Monday, January 12, 2009

Hours 1-4: Like Sands Through the Hourglass, So Are the Lies of Jack's Daze. Or "Hey! You Look Like...Oh, Wait, You Are."



...so, anyway, Tony's back from the dead...



(guess the taco stand was a major wash)



...Jack's a freelance otologist (ear doctor)...



(SO freelance he's forced to use a ballpoint pen to look at Scarface's cochlea)

...and Chloe's bizarro twin is Janeane Garofalo:



Was it too much to ask? I mean, really?



After all this time? After that awful writers' strike...



...gave you reason to write nifty new plots to take the world by surprise!



And yet, here we all sit, reconstituting our plot, once again.



One word: MOLE



Though technically, since Tony wasn't who he said he was, then maybe the mole is a fake mole and since Jack had to break Tony out of CTU, I mean, the FBI, a la every season preceding this one, then maybe Jack can once again depend on Bill's special haircut...



...and Chloe's unstoppable hacking skills...



...to get Jack out of trouble, and then...Oh, forget it!



Don't know about you guys, but it was all too familiar.

At least, we've finally got a woman in the Oval Office: President Delta Burke...





Uncanny!

My favorite thing about President Delta Burke is that she just love, love, LOVES to say exactly what she's thinking so as to give us dunderheaded viewers essential plot points that we already figured out back in the 1970s: "Omigosh, White House Chief of Staff Ethan Kanin, I'm caught in a dilemma! Stand down? Or capitulate?! I ran and won on a platform of non-negotiation with terrorists, and now (cue dramatic 'dunt, dunt, DUUUUHHHHHH!') I find myself perhaps, but perhaps not, needing to... (cue dramatic 'dunt, dunt, DUUUUHHHHHH!') NEGOTIATE WITH TERRORISTS! Get my husband, Gerald McCraney in here, and let's put our heads together!"



Not appalled by this season opener, but not overjoyed, either. Where's Wayne Palmer when you need him?!
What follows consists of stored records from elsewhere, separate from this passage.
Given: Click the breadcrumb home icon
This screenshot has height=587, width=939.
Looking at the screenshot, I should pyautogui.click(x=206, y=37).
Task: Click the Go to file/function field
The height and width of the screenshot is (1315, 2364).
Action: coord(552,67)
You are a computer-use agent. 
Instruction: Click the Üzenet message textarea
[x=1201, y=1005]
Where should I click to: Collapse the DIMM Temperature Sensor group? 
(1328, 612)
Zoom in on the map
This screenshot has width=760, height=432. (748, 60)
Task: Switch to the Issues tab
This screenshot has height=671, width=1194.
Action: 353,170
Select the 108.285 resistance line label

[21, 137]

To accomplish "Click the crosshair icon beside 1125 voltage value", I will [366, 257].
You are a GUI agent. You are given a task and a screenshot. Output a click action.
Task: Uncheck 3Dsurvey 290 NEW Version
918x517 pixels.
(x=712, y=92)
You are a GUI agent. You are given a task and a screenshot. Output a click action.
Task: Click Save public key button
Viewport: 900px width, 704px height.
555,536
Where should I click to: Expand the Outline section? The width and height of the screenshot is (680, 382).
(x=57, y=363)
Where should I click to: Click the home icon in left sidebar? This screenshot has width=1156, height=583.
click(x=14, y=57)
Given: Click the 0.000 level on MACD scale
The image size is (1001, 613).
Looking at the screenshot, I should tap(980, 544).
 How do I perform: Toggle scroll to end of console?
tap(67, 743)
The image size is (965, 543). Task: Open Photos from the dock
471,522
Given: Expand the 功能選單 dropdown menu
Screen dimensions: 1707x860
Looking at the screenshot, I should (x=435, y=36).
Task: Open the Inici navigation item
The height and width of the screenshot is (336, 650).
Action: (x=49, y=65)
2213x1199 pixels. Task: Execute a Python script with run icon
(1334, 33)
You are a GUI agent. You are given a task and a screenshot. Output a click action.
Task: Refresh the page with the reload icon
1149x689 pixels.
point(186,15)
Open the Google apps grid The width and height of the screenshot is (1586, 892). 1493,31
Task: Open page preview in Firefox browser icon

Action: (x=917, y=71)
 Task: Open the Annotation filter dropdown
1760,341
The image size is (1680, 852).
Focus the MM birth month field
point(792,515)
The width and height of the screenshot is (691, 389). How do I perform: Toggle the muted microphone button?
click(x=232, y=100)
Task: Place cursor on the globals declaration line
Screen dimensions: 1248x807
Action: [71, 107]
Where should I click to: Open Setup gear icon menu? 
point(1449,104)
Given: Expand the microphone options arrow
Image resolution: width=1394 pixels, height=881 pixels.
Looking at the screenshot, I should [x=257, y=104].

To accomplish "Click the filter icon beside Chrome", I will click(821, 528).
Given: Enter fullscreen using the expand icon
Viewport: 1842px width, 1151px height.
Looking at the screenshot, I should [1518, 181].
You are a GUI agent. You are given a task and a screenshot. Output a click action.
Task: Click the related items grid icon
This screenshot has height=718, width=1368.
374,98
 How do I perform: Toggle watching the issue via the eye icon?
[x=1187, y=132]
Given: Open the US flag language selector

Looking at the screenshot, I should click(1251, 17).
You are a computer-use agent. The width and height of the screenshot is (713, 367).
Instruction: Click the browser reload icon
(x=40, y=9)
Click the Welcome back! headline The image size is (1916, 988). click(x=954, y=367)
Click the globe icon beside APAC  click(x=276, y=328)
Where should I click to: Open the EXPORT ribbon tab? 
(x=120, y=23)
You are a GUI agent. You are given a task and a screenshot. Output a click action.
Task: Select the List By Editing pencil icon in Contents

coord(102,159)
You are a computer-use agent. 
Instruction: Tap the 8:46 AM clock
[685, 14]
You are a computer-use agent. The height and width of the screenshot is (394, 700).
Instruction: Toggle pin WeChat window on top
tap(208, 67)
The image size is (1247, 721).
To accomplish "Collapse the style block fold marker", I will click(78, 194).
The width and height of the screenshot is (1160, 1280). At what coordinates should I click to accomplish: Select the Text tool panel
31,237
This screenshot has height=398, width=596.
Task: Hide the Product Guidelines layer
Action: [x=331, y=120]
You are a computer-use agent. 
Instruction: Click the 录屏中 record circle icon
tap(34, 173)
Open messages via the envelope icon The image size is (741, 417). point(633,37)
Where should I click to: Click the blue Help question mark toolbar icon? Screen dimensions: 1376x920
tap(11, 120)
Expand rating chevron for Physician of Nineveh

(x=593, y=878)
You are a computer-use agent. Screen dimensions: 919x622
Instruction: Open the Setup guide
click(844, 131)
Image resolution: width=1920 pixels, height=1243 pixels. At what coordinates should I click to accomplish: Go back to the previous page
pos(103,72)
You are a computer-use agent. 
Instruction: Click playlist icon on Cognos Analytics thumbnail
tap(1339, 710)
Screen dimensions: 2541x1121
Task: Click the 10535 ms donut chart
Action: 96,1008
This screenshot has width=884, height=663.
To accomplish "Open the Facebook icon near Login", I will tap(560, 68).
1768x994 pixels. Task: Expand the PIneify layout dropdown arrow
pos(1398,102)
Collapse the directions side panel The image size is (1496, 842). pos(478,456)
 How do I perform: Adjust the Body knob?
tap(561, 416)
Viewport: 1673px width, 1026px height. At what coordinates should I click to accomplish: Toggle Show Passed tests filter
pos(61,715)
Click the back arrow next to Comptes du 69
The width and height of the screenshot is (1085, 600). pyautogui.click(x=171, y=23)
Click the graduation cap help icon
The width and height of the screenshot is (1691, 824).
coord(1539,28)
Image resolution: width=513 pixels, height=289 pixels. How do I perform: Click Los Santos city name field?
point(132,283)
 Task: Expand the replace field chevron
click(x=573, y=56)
(apparently working at Sam Goody's)

Well, we'll see what the season has to offer. I'm sure there's more to come from First Gentleman, Gerald McCraney...



...and that crazy redheaded step-agent, Renee Walker!



Stay tuned next week when the President meets with the Joint Chiefs of Staff!



Oh, look! There's former First Lady Martha Logan, possessor of these massive beauties!